▶ **Recorded data**:
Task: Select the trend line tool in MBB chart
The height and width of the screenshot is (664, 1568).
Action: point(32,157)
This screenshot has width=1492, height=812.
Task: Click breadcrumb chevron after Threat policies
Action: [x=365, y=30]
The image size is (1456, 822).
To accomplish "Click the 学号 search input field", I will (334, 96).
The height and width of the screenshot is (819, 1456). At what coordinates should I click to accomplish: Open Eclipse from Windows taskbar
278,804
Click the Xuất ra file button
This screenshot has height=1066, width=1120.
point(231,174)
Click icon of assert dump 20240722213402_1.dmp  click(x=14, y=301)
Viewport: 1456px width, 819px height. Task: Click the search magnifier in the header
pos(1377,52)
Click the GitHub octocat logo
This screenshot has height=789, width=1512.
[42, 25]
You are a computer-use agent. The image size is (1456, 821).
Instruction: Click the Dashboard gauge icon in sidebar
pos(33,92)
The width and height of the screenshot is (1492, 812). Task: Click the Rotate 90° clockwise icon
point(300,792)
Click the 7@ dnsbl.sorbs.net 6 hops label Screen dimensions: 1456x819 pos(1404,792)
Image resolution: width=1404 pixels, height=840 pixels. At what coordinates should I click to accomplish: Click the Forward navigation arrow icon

▶ **Work to complete**: Return all lines of the data in which the string "size" appears.

▶ **Answer**:
The image size is (1456, 822).
You are a computer-use agent. The image size is (1456, 821).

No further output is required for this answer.